WRITTEN TASK:
Transcribe the blog post below about mixing Trump's tweets with League of Legends comments, from "While this whole" up to and including "be found here.".

TEXT SHOWN:
What if Trump Played League of Legends

@PatrickYoon
5 min readMar 30, 2020

While this whole social-distancing thing is going on, I was browsing Reddit the other day, and I came across a post that caught my eye. It was a post on r/smashbros about the user training a neural network on Smash Bros professional player, Leffen. Then, the user created a Twitter account for the model, called DeepLeffen, to generate its own random sentences based off Leffen’s comments online. The original training set was all of his tweets and Reddit posts, which ultimately led DeepLeffen to post a narrow range of topics. The user fine-tuned the model by adding 1 million Reddit comments from r/smashbros and r/SmashUltimate to give DeepLeffen more depth. The post can be found here.

DeepLeffen’s Twitter
DeepLeffen’s Twitter

This idea of mixing data sets from two different sources had me thinking. What if we had another famous figure talk about something completely out of their wheelhouse… such as the President of America talking about one of the most played games in the world, League of Legends. Thus, I get straight into programming.

If you’re only curious about what the end outputs are, just scroll all the way to the bottom. I’ll be talking about the programming aspect of it, but it isn’t too crazy long or difficult.

To create my training set, I gathered data from both the League of Legends subreddit and Donald Trump’s tweets. Using the Python Reddit API Wrapper (PRAW), I collected 954 comments from the subreddit.

Here I’m writing every comment I get from the subreddit to a text file.

To get Trump’s tweets, I used Tweepy, a Python wrapper for the Twitter API. Only problem with the API in general is that the max number of tweets it can grab at a time is 200. I searched the entire documentation in hopes for some way to increase the limit, but alas, nothing was found. After a quick Google search, I found that someone must have had the same problem as me because they managed to write a solution. The way they solved this problem is quite creative; they collect the 200 most recent tweets from the user, save the id of the oldest tweet of the 200, and then use the ‘max_id’ argument which makes it such that the newest tweet will be that ID. They continue to grab the next 200 tweets until there are no more tweets.

A while back ago, I found a Python module that basically allows me to build a quick and easy text-generating neural network, textgenrnn. By giving it my data set, it trains the set and generates its own texts. Let’s see what our neural network generates with our data set!

Hm. It’s fine if it doesn’t make sense because it’s the first epoch (basically the number of times the training samples pass through the learning algorithm). However, I had hoped for a bit more League of Legends buzz words. Let’s let it run for a bit.

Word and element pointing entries
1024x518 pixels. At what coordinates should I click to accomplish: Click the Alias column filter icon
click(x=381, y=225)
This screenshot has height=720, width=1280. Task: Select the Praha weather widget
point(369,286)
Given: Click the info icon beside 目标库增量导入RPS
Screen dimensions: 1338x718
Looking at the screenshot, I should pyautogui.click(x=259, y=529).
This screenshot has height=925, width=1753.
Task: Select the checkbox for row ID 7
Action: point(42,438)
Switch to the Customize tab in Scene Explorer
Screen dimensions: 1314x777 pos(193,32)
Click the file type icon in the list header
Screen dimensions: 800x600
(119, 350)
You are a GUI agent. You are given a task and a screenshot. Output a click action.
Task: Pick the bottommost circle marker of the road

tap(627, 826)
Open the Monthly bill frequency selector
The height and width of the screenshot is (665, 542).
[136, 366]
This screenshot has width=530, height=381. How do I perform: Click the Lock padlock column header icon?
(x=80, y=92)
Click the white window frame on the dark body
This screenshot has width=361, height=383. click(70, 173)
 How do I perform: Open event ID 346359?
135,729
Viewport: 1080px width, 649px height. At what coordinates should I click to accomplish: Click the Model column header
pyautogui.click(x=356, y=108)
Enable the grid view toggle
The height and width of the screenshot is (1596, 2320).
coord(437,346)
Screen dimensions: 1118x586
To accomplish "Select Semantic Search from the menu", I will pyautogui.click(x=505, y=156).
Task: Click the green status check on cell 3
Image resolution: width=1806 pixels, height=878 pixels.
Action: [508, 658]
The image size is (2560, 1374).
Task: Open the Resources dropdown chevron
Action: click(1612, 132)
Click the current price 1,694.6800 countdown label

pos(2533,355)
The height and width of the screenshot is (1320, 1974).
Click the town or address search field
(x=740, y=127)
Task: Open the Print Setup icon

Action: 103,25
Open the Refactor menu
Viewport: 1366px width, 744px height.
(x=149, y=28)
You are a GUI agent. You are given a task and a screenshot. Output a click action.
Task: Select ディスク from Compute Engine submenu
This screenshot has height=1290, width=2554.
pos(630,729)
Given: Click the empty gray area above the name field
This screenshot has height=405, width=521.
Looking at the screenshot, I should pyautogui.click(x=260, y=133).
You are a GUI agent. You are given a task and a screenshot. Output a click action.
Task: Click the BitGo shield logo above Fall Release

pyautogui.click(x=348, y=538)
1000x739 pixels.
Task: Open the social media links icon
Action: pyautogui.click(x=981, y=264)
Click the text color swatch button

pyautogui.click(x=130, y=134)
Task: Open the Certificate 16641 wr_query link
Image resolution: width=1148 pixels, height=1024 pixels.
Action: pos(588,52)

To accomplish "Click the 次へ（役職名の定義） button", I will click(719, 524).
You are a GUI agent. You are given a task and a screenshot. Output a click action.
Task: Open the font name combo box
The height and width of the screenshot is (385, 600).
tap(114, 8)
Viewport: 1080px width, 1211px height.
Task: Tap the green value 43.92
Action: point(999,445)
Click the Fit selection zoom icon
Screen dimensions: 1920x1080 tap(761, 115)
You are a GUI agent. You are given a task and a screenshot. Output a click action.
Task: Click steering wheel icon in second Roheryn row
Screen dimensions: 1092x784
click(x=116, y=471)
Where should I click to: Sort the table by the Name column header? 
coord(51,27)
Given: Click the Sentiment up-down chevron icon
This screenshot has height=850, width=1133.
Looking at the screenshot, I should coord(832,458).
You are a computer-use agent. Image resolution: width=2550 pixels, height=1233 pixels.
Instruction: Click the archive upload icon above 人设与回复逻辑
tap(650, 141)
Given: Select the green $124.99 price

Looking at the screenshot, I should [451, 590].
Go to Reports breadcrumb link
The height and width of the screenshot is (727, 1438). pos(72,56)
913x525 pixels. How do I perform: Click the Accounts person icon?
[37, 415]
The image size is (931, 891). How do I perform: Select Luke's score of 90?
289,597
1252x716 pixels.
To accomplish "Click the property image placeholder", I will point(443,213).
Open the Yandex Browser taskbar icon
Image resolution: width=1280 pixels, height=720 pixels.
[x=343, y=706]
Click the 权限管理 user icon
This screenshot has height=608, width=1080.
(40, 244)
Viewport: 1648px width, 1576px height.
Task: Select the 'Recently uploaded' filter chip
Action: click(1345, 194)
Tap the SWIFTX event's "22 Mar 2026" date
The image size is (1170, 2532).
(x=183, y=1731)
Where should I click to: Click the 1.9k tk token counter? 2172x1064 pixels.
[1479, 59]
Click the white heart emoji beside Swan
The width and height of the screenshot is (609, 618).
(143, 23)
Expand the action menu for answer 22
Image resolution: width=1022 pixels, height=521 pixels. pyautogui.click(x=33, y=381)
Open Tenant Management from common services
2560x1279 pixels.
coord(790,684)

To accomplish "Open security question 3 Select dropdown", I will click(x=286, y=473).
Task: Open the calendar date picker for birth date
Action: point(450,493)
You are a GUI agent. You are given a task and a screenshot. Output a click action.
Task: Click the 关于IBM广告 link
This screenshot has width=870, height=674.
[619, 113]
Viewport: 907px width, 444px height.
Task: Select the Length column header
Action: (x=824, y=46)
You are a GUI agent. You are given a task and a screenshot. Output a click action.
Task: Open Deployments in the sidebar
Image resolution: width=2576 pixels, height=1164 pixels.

COMPLETE RESPONSE:
While this whole social-distancing thing is going on, I was browsing Reddit the other day, and I came across a post that caught my eye. It was a post on r/smashbros about the user training a neural network on Smash Bros professional player, Leffen. Then, the user created a Twitter account for the model, called DeepLeffen, to generate its own random sentences based off Leffen’s comments online. The original training set was all of his tweets and Reddit posts, which ultimately led DeepLeffen to post a narrow range of topics. The user fine-tuned the model by adding 1 million Reddit comments from r/smashbros and r/SmashUltimate to give DeepLeffen more depth. The post can be found here.